> **TEXT EXTRACT**
From: Nick Piggin <npiggin@suse.de>
To: Andrew Morton <akpm@linux-foundation.org>
Cc: linux-fsdevel@vger.kernel.org
Subject: Re: [patch 1/7] mm: write_cache_pages writepage error fix
Date: Wed, 22 Oct 2008 11:36:32 +0200 [thread overview]
Message-ID: <20081022093632.GF4359@wotan.suse.de> (raw)
In-Reply-To: <20081021145518.c5516cfe.akpm@linux-foundation.org>
On Tue, Oct 21, 2008 at 02:55:18PM -0700, Andrew Morton wrote:
> On Tue, 21 Oct 2008 19:09:48 +1100
> npiggin@suse.de wrote:
>
> > In write_cache_pages, if ret signals a real error, but we still have some pages
> > left in the pagevec, done would be set to 1, but the remaining pages would
> > continue to be processed and ret will be overwritten in the process. It could
> > easily be overwritten with success, and thus success will be returned even if
> > there is an error. Thus the caller is told all writes succeeded, wheras in
> > reality some did not.
> >
> > Fix this by bailing immediately if there is an error, and retaining the first
> > error code.
> >
> > This is a data interity bug.

> **INFORMATION SUPPLIED**
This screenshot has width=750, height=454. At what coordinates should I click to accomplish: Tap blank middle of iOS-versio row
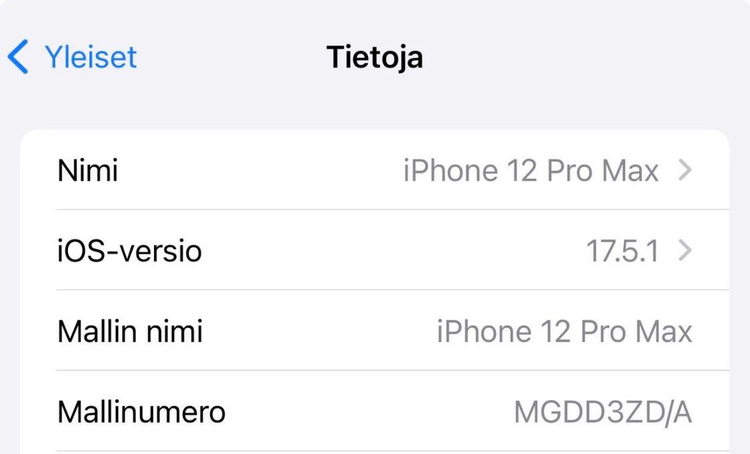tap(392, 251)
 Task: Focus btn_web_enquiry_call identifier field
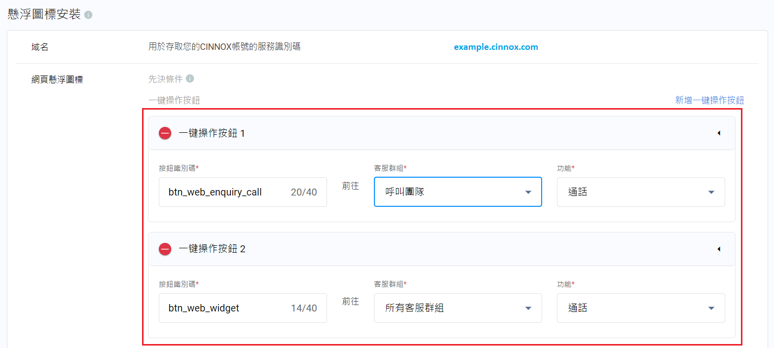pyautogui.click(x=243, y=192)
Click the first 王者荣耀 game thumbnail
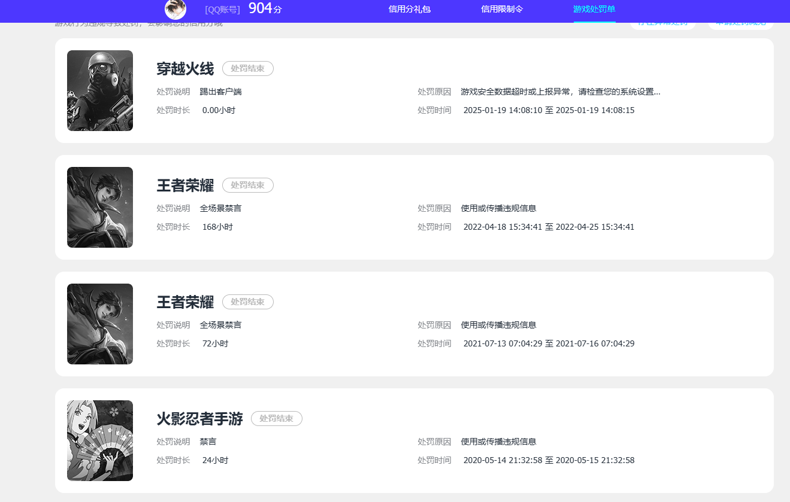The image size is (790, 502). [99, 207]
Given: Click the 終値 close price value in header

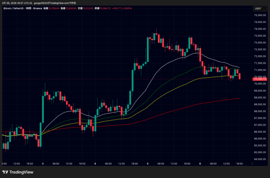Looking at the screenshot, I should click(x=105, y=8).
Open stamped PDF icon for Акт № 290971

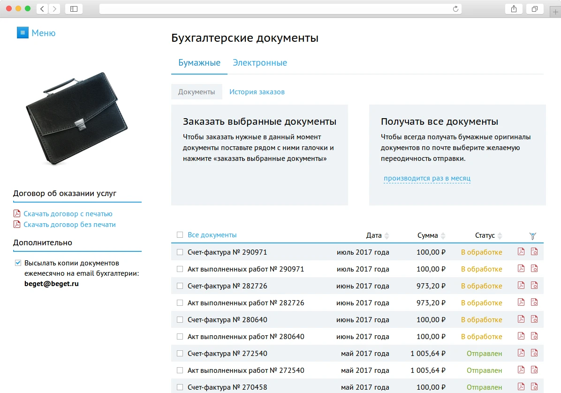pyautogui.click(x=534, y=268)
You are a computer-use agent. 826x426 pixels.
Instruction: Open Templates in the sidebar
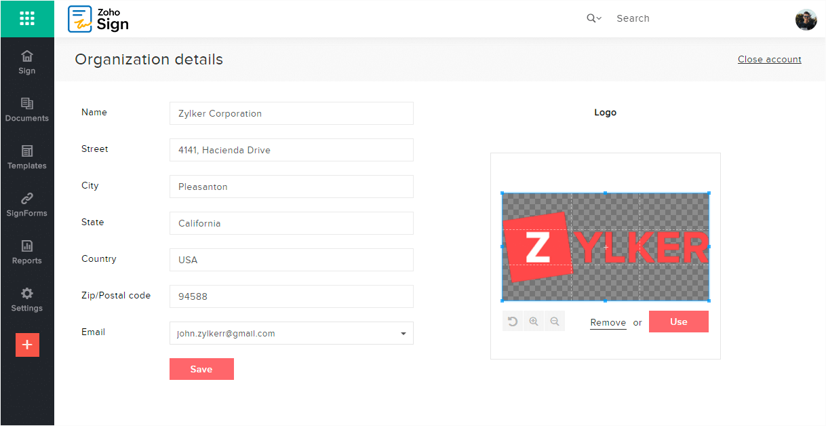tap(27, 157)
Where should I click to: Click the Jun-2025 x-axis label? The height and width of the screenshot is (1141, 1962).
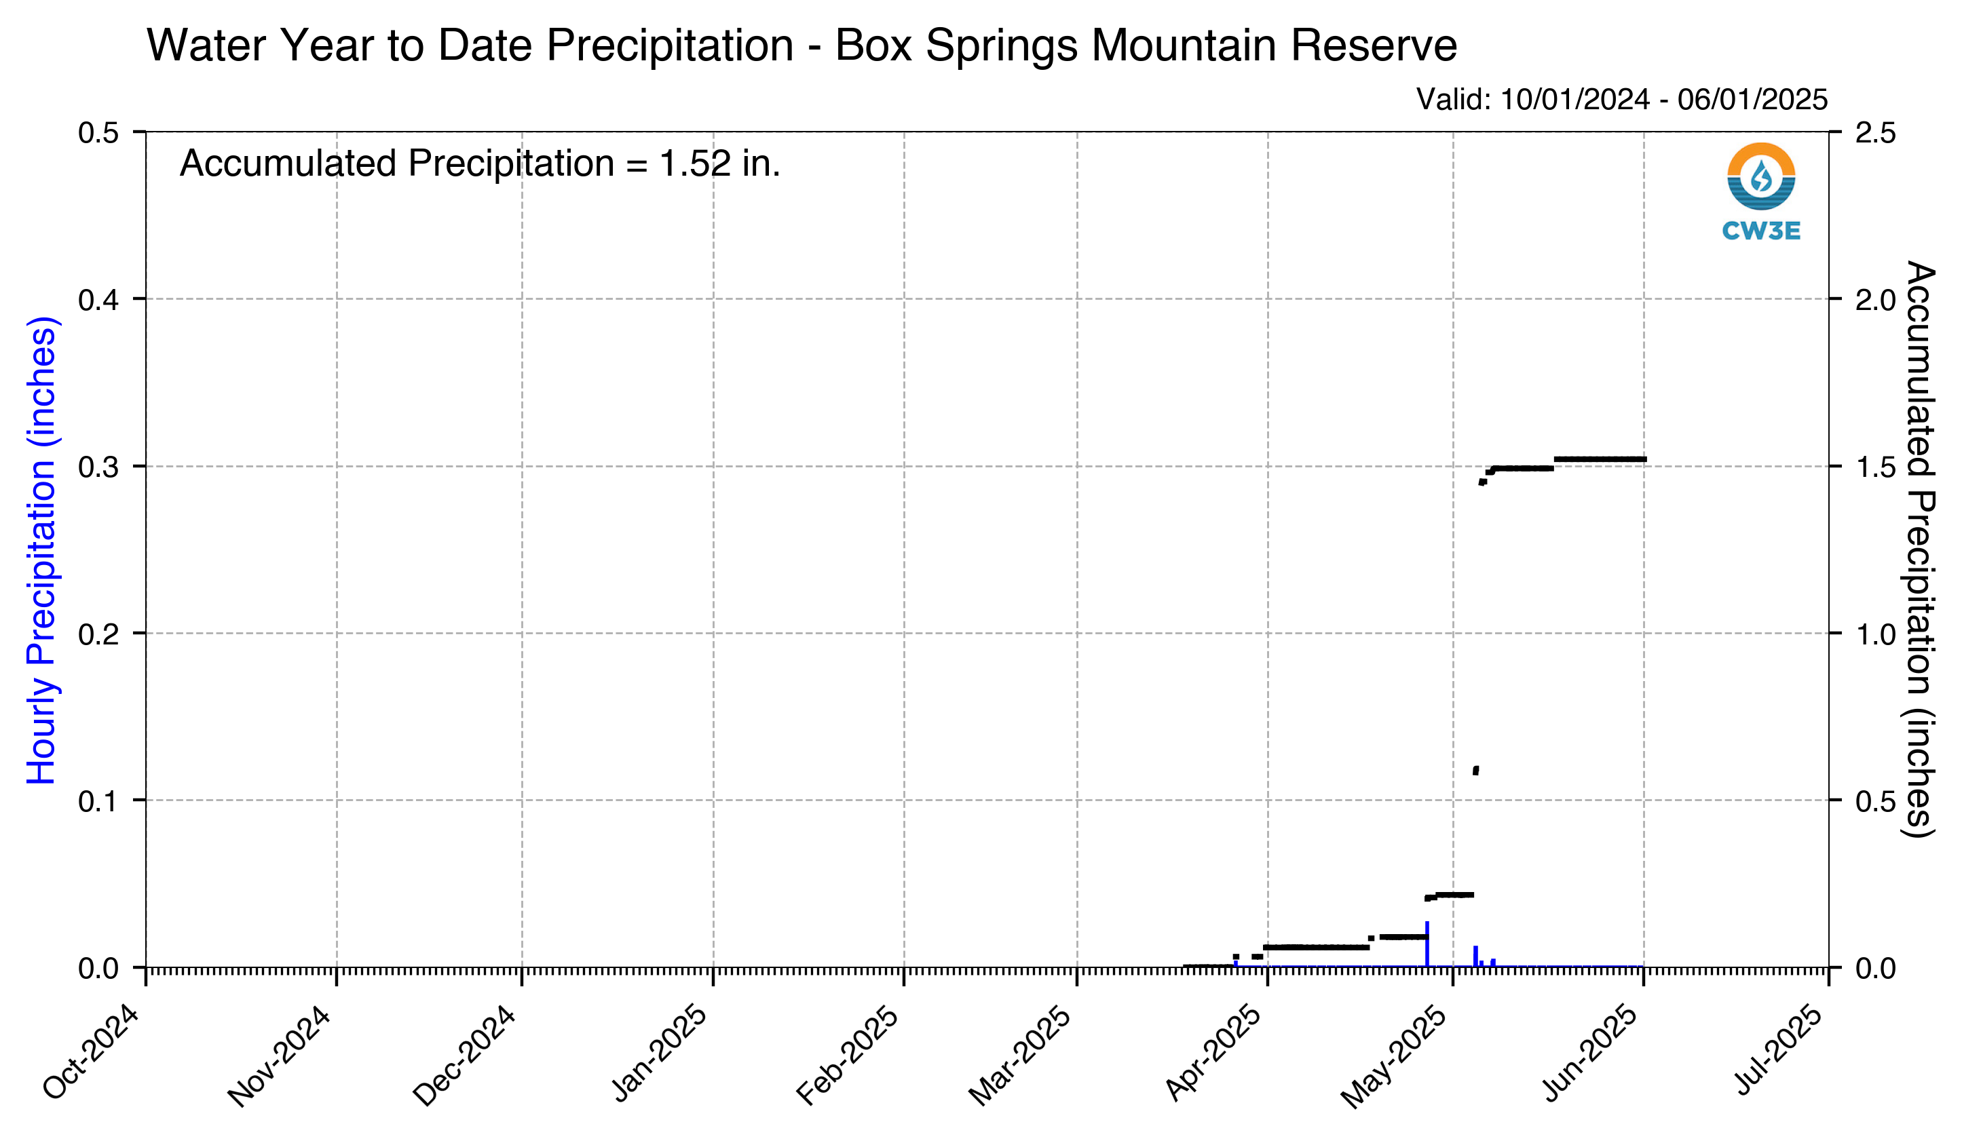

> **JOB**
List every distinct email address given in the From, To, and Cc lines of the mailing-list message.

> **RESULT**
npiggin@suse.de
akpm@linux-foundation.org
linux-fsdevel@vger.kernel.org